The Institute for the Study of War (ISW) also reported on the trend on Sept. 24, saying the “systematic misuse of Russian specialists… indicates that Russia is struggling to meet the manpower demands of its war in Ukraine.”
Compounding the high levels of losses, a recent scandal exposed the apparently common practice of transferring skilled and specialized troops to assault units and, in many cases, their deaths as punishment.
Earlier this month, two Russian reconnaissance drone specialists Dmitriy Lysakovskiy and Sergey Gritsay — call signs “Goodwin” and “Ernest” —recorded a video in which they said their unit was being punished for reporting accurate information about the situation on the front lines.
“The entire long-range UAV drone unit was destroyed so that we’d stop receiving actual front line information, and sent into the assault,” one of the men says in the video, adding: “Our regiment commander ‘Zloy’ already reported the capture of Lesovka, and obviously it’s a lie. It’s not taken.”

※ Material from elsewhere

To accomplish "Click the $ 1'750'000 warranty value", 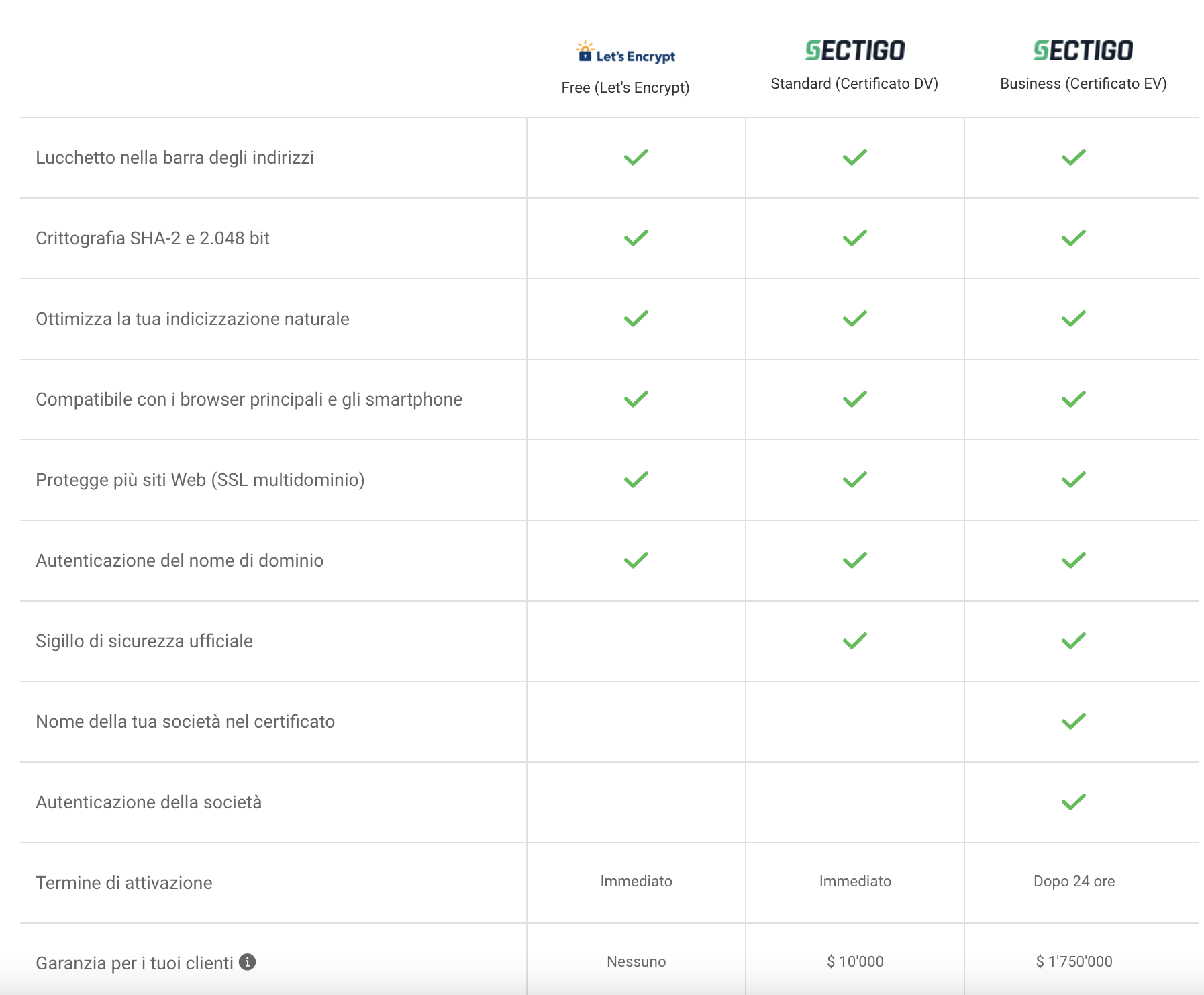I will tap(1074, 961).
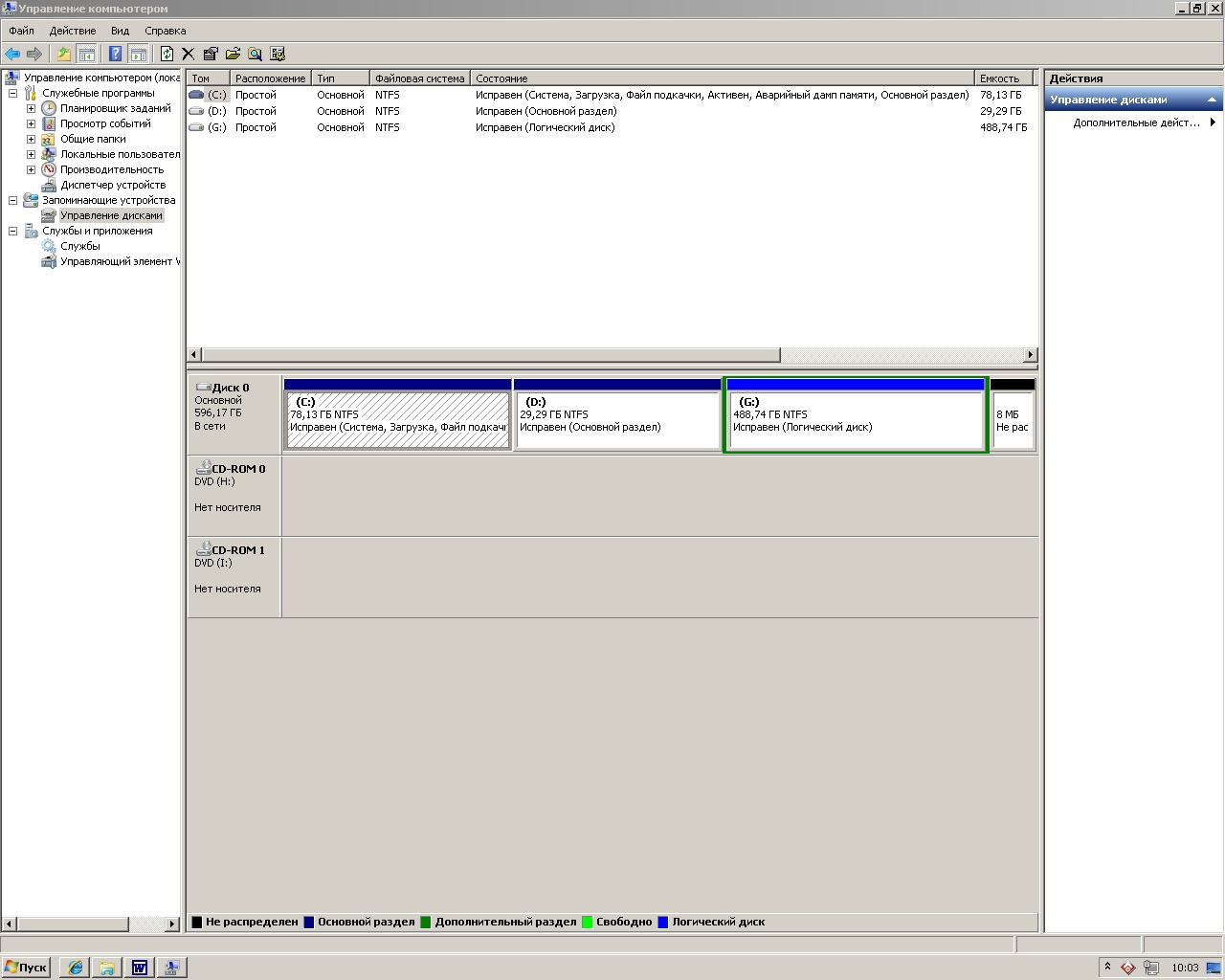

“This situation is not unique, it happens all across the front line. Lies are an absolute norm. It’s normal to lie about capturing places,” he adds.
“And I record this because there is a high chance I won’t return from this assault.”
Both men were reportedly killed by a drone while storming Ukrainian positions.
The video gained traction among Russian milbloggers, prompting many to raise similar cases.
The milblogger North Channel said the practice “continues everywhere,” while one of the most popular Russian milbloggers Rybar said it was endemic, and “scoundrel commanders remain in power while truth-telling soldiers and officers die.”
“Note that all this is not happening in some backwater where the army could fall apart, but in the most important direction, in the Pokrovsk area (where) the success of the entire strategic campaign of the Russian Armed Forces depends right now,” another milblogger, artjockey, said on Telegram.
“There is no more important place on the entire front right now,” they added.
Such was the outcry that Russian Defense Minister Andrei Belousov initiated an investigation into the case of Goodwin and Ernest, the preliminary results of which were reported by a milblogger Alexander Kots earlier this week.
According to his report, the investigation found Goodwin and Ernest’s commander did nothing wrong by disbanding their drone unit and sending them to the front as infantry.
Many milbloggers reacted to the report with fury, with one saying authorities were “not interested either in an objective investigation of this particular case, or in correcting the situation in the army.”
But Wolff expects little to change, in large part because of a lack of outcry among the Russian public.
“There’s also a particular mindset that makes that possible, where the Russian population just goes along with it because that’s what they’ve always done,” he said.
“You can go back all the way to the Napoleonic wars, there’s just an enormous capacity for suffering, and that doesn’t excuse it, but it just makes it so much more acceptable in a way.”
A February poll from the Levada Center, an independent Russian polling organization, found that 77% of Russians supported the full-scale war in Ukraine, but a more recent survey suggests there may have been a shift in public mood in the months since.
According to polls conducted by independent pollsters ExtremeScan and Chronicles in September 2024, 49% of Russians support the immediate withdrawal of troops from Ukraine and peace talks with Kyiv.